Here’s my problem: whether the moderate or nationalist position, how are these proponents not advocating a form of segregation? Growing up, I knew how evil discrimination was, which I still believe. I knew that if I were to learn a specific skill, I want to be sure that it benefits everyone, not just the enfranchised. Now, it seems under CRT that all that needs to done away. It is no longer enough that we achieved an end to segregation, only to go back to…segregation. I also remember being told that it was okay to date, marry, and form close friendships with non-whites. Why is that no longer seen as a good thing under CRT? Sure, we do live in a society where white people are most prevalent in specific fields, and that there are more whites in American society than non-whites. But, who is trying to minimize the black identity through interracial marriage and friendships, or the like? And why is it not racist for non-whites to argue for this, but it is racist for whites to say this? Here we find an unhelpful double-standard that seeks to undermine what progress we have made, which has the effect of stirring up more controversy than healing it.
The last problem that needs to be examined falls along the lines of societal transformation and white privilege. Deglado writes: “Unlike some academic disciplines, critical race theory contains an activist dimension. It tries not only to understand our social situation but to change it, setting out not only to ascertain how society organizes itself along racial lines and hierarchies but to transform them for the better.” And again: “‘White privilege’ refers to the myriad of social advantages, benefits, and courtesies that come along with being a member of the dominant race.” By its very nature, CRT is revolutionary in scope. The authors of the book even note the influence of CRT in the historical disciplines to revise history from a “comforting majoritarian interpretation,” to an interpretation that “squares more accurately with minorities’ experiences.” I thought that the victors write history, and even heard one of my professors mention that in a lecture once. He curiously said, however, that he wasn’t so sure that in rewriting history that the revisionists weren’t doing the same thing. For CRT to be successful, they have to deconstruct society on their terms and their ways. In a word, it would be challenging to undermine this movement as it has become more aggressive in recent years. In seeking to revise history, CR theorists coin terms like “white privilege.” As defined above, all whites have some amount of benefits to being white in society, which means these benefits are unequal. This inequality is why it doesn’t matter whether one is rich or poor; white privilege is white privilege. In this way, anything that gives whites credit for any good is irrelevant because it fits a narrative by which whites can make themselves feel good, hence privilege comes out when writing history in particular and dominating everything else.

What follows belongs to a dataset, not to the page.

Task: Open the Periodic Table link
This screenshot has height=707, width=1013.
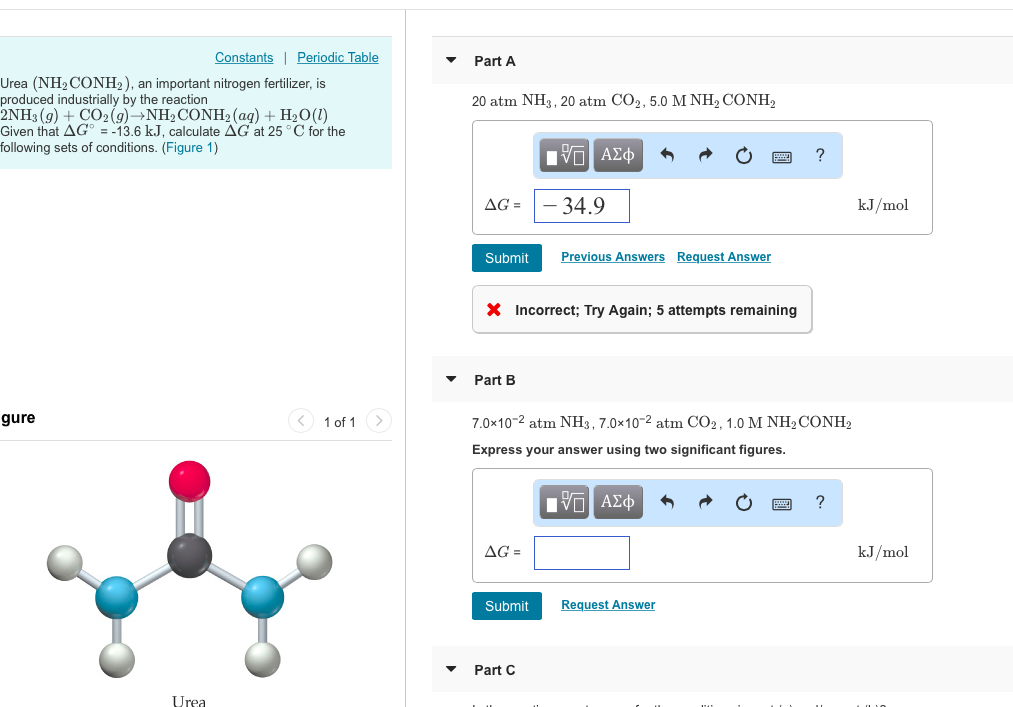Action: coord(337,57)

My only question to this is thus: How does it look? Two equal people, one black and one white, being considered for a job and the white person getting the position? For Delgado, this is a clear example of white privilege, not counting the fact that there are usually other factors that go into a business’s hiring decisions. Presentation, dress, and interview skills matter when applying for a job, not mere qualification alone. It is ridiculous to suggest that it is a matter of racial preference, given that if it were a matter of racial preference, such a business would, and should, close under anti-discrimination laws. My fear with this is that the idea of white privilege will be, and in some cases already is, weaponized to disenfranchise white workers, teachers, political candidates, etc.
I’m not saying this as someone afraid of losing his “privilege” (I’d like to know where my privilege is coming from, given the economic stage of my family and me). But, as someone who fears this sort of thinking will put us in a situation similar to the observable racism of previous decades, only in reverse. At what point does the idea of two wrongs not making a right come into play? At what point can we admit that whites have done much on their end to mend their past racism in this country and that it still seems not to be enough?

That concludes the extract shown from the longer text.